High-Risk AI Evidence: What to Log, Certify, Retain, and Verify

High-risk AI governance succeeds or fails on evidence. Policies matter, but reviewers eventually ask for records: which dataset, which model version, which decision, which human review, which log, which incident, and which retained proof. This page is the Sprint 1 commercial hub for turning EU AI Act uncertainty into CertifiedData and Decision Ledger demand.

The evidence layer is the missing operating system for AI governance

Most AI governance work starts with policies, inventories, and risk assessments. Those are necessary, but they do not automatically create evidence. When a high-risk AI system is reviewed, the organization needs to produce records showing how the system was built, how it was used, what data and artifacts it relied on, which decisions were made, what human oversight happened, and how issues were monitored after deployment.

That evidence is often scattered across product logs, model registries, spreadsheets, tickets, chat messages, data catalogs, notebooks, PDFs, and screenshots. The fragmentation creates risk. A reviewer may not be able to connect the runtime decision to the dataset, the model version, the policy, the human review, or the artifact certificate. High-risk AI evidence requires a connected graph, not a drawer full of disconnected files.

CertifiedData and Decision Ledger should be positioned as that graph. CertifiedData creates machine-verifiable certificates for datasets and artifacts.
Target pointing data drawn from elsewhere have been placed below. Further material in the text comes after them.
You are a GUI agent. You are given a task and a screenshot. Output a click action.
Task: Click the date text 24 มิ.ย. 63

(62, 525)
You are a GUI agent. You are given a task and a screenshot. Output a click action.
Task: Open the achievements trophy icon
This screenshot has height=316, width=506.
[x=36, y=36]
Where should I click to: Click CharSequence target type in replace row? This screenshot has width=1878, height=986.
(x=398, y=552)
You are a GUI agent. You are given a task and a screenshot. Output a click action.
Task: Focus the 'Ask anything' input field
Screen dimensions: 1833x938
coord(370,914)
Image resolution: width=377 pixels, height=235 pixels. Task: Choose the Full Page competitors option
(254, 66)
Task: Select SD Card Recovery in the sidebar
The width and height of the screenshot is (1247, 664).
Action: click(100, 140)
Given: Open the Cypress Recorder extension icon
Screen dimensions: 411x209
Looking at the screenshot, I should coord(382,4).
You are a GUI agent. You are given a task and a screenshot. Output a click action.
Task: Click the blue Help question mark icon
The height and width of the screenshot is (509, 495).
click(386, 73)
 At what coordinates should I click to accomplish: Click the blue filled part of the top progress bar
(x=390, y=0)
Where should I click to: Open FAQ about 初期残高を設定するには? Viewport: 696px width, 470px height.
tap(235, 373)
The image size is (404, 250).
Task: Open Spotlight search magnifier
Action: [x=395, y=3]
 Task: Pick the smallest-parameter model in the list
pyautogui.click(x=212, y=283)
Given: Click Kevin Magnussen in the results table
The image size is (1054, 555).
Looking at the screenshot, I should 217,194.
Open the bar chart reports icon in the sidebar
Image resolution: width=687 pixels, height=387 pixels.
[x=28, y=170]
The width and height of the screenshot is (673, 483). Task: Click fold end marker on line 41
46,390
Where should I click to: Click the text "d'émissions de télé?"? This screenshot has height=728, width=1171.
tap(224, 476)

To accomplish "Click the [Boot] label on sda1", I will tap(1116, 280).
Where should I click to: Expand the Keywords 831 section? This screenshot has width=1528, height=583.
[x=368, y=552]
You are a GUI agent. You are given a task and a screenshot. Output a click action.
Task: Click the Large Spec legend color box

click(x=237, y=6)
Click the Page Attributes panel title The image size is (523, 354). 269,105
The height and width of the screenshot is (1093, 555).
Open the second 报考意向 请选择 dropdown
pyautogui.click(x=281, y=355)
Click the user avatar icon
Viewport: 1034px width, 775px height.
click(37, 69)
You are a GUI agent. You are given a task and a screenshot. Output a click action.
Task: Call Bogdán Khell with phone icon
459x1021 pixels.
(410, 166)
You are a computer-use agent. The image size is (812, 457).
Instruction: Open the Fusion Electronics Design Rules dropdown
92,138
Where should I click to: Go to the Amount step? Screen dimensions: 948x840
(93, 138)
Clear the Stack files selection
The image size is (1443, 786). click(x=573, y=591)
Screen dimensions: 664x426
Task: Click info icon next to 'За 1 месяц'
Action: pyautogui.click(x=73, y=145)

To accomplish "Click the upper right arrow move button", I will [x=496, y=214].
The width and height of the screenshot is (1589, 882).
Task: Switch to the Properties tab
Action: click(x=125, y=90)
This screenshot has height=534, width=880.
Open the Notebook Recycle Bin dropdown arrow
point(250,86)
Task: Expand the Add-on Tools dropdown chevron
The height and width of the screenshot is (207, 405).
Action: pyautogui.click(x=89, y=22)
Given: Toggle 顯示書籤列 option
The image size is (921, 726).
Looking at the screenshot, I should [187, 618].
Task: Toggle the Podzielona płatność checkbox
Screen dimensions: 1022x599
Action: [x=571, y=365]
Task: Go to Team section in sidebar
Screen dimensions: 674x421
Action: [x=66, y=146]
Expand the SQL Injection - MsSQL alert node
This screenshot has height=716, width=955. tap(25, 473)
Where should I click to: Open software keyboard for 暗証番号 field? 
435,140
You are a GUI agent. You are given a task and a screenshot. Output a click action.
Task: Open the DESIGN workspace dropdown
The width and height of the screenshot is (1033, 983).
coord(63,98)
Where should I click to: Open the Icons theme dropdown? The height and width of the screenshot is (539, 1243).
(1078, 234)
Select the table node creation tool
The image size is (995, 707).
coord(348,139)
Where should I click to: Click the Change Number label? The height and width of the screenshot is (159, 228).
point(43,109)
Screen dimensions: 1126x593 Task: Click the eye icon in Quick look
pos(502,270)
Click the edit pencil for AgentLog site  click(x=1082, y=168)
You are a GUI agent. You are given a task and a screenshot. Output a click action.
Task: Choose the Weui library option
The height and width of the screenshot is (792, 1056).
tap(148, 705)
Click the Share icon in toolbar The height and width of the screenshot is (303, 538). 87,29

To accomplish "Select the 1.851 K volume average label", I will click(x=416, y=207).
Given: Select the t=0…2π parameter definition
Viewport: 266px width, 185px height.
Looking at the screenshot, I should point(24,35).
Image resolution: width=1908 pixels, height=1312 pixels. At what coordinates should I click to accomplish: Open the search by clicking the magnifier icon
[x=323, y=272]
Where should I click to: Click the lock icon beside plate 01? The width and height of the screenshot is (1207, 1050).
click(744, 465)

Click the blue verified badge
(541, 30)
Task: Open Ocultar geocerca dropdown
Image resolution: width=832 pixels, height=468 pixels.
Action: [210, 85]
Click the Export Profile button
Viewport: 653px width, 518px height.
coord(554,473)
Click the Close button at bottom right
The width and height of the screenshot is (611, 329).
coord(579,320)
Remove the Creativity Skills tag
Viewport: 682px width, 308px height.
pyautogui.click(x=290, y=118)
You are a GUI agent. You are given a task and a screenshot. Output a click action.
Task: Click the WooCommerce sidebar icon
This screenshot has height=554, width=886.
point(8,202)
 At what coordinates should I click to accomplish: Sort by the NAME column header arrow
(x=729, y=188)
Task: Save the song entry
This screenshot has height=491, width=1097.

Decision Ledger records AI decisions and governance events as signed, hash-chained records. Evidence bundles tie the pieces together so the organization can export a reviewable package without giving direct access to production systems.

Evidence should follow the AI lifecycle

A practical evidence graph starts before deployment. It begins with the training, validation, and test data that shaped the system. It continues through model or agent versions, prompts, policies, evaluation results, risk controls, release approvals, runtime decisions, human review actions, monitoring events, and incident responses. Each lifecycle step creates evidence questions. If those questions are not answered at the time of the event, teams are forced into reconstruction later.

The lifecycle approach also prevents overclaiming. A dataset certificate can prove a dataset fingerprint and metadata. It cannot prove legal compliance. A signed decision record can prove a payload was signed and has not changed. It cannot prove that the decision was fair or lawful. An evidence bundle can make review easier. It cannot replace the review program. This precision is what makes the content credible for enterprise and governance buyers.

The commercial value is speed and confidence. Instead of waiting until procurement, audit, or regulator review to assemble evidence, teams can generate evidence as work happens. That makes CertifiedData part of the operating workflow rather than a last-minute reporting tool.

The core evidence objects

Sprint 1 should standardize the vocabulary. A dataset certificate is a signed record over a dataset or synthetic dataset, including a SHA-256 fingerprint, metadata, issuer, timestamp, schema version, and signature. An artifact certificate does the same for a model package, prompt package, output, or manifest. A decision record captures a governance-relevant event, including actor, output, policy version, evidence links, row hash, previous hash, and Ed25519 signature. A verification result shows whether a record validates. An evidence bundle combines these records into a reviewable export.

This vocabulary lets every EU AI Act page route into the same product architecture. Article 10 points to dataset and data-governance evidence. Article 11 and Annex IV point to technical documentation support. Article 12 points to automatic event recording. Article 18 points to retained documentation evidence. Article 19 points to provider log retention. Article 26 points to deployer operational evidence. Annex III points to classification and sector-specific evidence needs.

Once the vocabulary is stable, each content page can become both SEO asset and product education. The reader learns a regulatory concept and immediately sees the evidence object CertifiedData can provide.

High-risk evidence should be independently verifiable

The difference between a weak audit trail and a strong evidence record is independent verification. A screenshot can be useful context, but it is not a durable proof object. A database row may be meaningful to the application that created it, but a third party may not be able to verify it. A signed payload is different. If a reviewer can recompute the hash, verify the signature, inspect the key ID, and compare the result to the displayed record, the evidence is stronger.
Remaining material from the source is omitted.